“Now heaven bless thee for those words, my own, true, precious Marie!” exclaimed Stanley, in strong emotion, and clasping her still closer, he pressed his quivering lips to her forehead, starting in agony as he marked the cold, damp dews which had gathered upon it, too truly the index of departing life. He besought her to speak no more—the exertion was exhausting her; she smiled faintly, drank of the reviving draught which Julien proffered, and lay for a few minutes calm and still.
“I am better now,” she said, after an interval. “It was only the excitement of speaking that truth, which I have so long desired to reveal—to clear my memory from the caprice and inconstancy with which even thy love must have charged me; and now, Arthur, promise me that thou wilt not mourn me too long: that thou wilt strive to conquer the morbid misery, which I know, if encouraged, will cloud thy whole life, and unfit thee for the glorious career which must otherwise be thine. Do not forget me wholly, love, but deem it not a duty to my memory never to love again. Arthur, dearest, thou canst bestow happiness on another, and one of thine own faith, even such happiness as to have been thy wife would have given me. Do not reject the calm rest and peacefulness, which such love will bring to thee, though now thou feelest as if the very thought were loathing. She will speak to thee of me; for Jewess as she knew me, she has loved and tended me in suffering, and so wept my banishment, that my frozen tears had well nigh flowed in seeing hers. Seek her in Isabella’s court, and try to love her, Arthur—if at first merely for my sake, it will soon, soon be for her own.”

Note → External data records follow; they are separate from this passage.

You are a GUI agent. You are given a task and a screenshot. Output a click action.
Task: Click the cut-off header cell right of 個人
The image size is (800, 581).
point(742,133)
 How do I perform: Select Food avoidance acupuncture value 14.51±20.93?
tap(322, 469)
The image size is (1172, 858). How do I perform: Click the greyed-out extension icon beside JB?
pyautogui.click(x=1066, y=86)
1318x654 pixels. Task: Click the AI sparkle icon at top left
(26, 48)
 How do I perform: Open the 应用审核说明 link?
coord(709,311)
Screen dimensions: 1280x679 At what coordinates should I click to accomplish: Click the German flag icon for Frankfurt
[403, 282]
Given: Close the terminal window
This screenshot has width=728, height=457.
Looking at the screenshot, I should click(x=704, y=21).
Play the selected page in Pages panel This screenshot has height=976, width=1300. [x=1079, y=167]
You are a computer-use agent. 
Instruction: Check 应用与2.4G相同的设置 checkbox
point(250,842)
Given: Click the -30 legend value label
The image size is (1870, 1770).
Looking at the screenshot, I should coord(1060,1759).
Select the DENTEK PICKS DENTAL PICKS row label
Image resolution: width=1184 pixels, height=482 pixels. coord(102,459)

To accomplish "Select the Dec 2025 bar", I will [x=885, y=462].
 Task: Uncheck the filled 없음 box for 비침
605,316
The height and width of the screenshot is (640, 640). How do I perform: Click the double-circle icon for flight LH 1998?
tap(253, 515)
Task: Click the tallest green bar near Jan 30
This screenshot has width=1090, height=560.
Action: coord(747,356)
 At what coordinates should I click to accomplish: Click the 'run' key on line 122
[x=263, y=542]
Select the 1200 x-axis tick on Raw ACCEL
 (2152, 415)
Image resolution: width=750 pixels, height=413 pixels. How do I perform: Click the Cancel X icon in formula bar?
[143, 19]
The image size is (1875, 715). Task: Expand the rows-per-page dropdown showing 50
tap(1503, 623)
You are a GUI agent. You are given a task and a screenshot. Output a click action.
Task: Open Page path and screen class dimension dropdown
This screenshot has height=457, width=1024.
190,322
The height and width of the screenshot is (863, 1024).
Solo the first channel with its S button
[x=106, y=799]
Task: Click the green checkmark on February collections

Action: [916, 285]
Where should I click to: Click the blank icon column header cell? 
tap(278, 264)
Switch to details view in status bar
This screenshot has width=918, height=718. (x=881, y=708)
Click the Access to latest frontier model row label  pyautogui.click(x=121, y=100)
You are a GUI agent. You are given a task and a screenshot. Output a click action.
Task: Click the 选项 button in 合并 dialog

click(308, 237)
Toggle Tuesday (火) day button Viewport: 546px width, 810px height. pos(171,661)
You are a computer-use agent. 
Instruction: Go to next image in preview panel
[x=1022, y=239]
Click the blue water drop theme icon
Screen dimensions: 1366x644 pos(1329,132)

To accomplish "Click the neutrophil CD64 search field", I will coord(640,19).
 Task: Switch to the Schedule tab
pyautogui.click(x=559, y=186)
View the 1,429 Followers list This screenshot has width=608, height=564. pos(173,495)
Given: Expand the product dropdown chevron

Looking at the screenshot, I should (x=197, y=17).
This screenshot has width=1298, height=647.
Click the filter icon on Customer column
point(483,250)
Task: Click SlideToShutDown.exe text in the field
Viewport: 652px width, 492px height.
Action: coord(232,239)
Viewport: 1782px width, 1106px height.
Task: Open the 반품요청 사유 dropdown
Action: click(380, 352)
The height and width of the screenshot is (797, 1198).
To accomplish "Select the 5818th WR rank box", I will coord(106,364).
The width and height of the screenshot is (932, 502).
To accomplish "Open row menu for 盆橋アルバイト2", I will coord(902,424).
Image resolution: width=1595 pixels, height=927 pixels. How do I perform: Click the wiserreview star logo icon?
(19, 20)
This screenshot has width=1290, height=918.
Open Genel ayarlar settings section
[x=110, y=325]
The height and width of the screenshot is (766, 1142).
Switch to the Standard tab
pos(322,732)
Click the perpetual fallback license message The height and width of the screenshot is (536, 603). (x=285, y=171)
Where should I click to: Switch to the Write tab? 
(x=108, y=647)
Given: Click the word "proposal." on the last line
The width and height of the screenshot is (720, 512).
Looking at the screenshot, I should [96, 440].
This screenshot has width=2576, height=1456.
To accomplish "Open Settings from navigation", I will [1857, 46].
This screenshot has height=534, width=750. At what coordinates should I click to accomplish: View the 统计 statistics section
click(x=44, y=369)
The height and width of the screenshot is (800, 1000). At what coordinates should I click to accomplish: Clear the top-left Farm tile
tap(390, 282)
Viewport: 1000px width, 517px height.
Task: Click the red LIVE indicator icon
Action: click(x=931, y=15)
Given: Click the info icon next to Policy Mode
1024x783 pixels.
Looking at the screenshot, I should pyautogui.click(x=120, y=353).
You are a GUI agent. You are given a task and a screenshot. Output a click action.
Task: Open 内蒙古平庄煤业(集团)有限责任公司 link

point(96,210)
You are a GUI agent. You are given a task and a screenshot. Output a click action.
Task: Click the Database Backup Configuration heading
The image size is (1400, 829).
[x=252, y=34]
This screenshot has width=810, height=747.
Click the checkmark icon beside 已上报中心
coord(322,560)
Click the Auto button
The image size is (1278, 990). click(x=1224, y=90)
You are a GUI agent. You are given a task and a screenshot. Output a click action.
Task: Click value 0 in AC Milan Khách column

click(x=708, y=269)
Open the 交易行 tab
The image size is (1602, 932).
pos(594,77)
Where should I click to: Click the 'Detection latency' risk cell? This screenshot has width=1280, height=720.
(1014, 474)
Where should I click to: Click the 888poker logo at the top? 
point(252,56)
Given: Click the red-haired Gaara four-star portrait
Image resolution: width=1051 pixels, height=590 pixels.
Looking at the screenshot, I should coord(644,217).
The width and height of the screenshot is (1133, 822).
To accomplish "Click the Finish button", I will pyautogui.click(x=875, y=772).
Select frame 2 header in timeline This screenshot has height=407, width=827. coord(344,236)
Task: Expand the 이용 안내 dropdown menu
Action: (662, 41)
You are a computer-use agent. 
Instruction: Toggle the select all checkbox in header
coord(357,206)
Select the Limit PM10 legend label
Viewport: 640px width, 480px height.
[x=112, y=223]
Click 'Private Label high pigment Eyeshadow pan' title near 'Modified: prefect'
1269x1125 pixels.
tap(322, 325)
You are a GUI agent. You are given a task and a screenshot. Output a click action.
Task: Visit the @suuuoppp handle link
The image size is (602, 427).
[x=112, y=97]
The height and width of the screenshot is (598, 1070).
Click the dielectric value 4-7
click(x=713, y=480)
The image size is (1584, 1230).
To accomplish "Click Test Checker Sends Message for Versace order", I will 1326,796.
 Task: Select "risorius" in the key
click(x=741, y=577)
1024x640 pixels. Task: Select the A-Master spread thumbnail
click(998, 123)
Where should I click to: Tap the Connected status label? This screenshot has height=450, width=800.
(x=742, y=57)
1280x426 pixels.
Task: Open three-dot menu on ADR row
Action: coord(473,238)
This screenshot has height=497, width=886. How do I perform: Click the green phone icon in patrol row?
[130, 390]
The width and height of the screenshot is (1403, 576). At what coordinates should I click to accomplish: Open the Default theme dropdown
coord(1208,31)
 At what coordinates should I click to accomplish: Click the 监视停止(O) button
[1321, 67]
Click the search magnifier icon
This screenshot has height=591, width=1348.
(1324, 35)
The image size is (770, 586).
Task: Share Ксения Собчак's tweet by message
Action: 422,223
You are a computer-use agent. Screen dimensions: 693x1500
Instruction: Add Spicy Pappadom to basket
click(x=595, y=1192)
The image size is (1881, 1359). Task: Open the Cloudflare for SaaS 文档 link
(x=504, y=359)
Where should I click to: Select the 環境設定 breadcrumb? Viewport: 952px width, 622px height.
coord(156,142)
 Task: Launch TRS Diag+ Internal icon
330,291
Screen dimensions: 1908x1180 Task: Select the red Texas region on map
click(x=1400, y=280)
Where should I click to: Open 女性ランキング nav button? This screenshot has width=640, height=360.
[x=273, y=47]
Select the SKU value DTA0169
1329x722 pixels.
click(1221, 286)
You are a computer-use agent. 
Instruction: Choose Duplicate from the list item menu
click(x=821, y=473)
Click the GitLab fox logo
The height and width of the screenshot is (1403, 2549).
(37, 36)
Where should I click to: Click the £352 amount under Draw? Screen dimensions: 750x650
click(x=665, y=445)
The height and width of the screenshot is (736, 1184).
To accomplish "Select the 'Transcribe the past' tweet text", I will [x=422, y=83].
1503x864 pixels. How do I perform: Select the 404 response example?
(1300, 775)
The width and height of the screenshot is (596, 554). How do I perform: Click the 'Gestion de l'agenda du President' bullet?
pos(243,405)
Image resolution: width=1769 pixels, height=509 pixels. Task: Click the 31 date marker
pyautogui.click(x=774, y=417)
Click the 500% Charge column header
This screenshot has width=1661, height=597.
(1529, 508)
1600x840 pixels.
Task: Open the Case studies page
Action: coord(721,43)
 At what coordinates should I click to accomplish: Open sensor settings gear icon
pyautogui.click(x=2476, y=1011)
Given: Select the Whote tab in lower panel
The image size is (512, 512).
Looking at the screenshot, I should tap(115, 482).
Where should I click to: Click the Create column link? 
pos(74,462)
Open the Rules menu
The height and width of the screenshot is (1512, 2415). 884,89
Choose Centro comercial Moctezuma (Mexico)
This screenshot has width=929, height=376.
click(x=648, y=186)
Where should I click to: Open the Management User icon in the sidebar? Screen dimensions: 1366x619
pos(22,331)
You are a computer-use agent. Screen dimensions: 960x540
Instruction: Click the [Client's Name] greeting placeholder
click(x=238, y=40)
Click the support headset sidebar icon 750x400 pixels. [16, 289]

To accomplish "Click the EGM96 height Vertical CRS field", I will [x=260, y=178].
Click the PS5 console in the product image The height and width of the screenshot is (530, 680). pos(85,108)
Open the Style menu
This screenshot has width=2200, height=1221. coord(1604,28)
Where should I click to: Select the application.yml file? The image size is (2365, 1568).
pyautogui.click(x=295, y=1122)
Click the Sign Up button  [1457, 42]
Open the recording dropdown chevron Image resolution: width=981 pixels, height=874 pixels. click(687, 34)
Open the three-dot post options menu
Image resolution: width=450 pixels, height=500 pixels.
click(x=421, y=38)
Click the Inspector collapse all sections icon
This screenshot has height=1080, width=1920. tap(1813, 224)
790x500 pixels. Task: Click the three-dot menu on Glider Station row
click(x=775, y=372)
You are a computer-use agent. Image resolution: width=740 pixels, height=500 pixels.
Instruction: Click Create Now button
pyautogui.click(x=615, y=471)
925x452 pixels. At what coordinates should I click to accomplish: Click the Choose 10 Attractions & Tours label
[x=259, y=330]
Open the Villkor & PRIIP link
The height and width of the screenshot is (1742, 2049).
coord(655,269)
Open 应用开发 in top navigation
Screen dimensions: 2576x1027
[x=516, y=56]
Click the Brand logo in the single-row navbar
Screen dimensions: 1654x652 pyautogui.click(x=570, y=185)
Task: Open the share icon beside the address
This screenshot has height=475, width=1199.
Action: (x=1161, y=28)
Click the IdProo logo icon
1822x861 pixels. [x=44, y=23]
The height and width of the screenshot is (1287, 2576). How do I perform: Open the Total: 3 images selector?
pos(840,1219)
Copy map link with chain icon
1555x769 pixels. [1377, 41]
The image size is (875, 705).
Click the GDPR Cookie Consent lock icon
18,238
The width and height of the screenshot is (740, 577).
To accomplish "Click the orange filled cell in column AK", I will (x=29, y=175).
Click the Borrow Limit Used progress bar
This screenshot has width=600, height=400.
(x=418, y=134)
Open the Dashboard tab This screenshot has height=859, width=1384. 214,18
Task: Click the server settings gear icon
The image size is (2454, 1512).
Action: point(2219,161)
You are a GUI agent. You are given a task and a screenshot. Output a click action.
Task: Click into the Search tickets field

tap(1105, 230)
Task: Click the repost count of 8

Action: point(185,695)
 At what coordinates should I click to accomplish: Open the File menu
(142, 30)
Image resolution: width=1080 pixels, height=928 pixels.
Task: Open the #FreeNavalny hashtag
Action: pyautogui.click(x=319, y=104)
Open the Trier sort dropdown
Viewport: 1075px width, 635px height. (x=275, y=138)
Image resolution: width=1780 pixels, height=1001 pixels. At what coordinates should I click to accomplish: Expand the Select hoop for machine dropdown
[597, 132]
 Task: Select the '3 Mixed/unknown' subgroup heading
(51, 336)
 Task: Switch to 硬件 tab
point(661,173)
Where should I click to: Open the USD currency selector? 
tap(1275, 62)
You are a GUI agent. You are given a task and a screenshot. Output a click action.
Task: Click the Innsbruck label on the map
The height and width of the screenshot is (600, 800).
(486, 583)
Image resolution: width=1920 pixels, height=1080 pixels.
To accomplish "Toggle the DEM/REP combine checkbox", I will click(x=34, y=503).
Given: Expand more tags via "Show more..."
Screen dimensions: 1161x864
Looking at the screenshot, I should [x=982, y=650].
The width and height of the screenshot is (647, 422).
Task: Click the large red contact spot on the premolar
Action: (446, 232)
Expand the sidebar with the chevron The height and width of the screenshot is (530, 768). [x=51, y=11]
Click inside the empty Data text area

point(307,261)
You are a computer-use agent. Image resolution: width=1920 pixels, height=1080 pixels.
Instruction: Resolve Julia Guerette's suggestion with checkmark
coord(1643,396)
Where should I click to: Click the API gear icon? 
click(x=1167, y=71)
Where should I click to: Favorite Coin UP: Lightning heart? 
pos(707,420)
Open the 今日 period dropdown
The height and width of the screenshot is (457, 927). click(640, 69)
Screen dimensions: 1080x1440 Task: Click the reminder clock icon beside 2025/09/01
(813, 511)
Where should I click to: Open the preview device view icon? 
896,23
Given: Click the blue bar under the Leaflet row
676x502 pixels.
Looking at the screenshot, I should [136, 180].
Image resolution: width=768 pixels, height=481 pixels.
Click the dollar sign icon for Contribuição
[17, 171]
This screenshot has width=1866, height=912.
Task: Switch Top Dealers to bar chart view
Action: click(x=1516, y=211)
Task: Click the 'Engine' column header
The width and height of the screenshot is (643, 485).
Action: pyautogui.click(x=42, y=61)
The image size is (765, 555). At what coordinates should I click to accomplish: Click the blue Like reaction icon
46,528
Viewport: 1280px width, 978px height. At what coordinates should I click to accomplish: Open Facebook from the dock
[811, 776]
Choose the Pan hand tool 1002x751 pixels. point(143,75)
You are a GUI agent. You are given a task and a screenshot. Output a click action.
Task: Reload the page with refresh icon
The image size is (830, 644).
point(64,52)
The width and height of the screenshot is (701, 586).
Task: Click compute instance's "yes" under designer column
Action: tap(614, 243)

Impressively and pleadingly, these words fell on Arthur’s aching heart, even at that moment when he felt to comply with them was and must ever be impossible. When time had done its work, and softened individual agony, they returned again and yet again; and at each returning, seemed less painful to obey.
“And Isabella, my kind, loving, generous mistress,” she continued, after a very long pause, and her voice was so faint as scarcely to make distinguishable the words, save for the still lingering sweetness, and clearness of her articulation—“Oh! what can I say to her? Arthur, dearest Arthur, thou must repay the debt of gratitude I owe her. Her creed condemns, but her heart loves me—aye, still, still! And better (though she cannot think so) than had I for earthly joy turned traitor to my God. Oh, tell her how with my last breath I loved and blessed her, Arthur; tell her we shall meet again, where Jew and Gentile worship the same God! Oh that I could but have proved—proved—How suddenly it has grown dark! Uncle Julien, is it not time for the evening prayer?”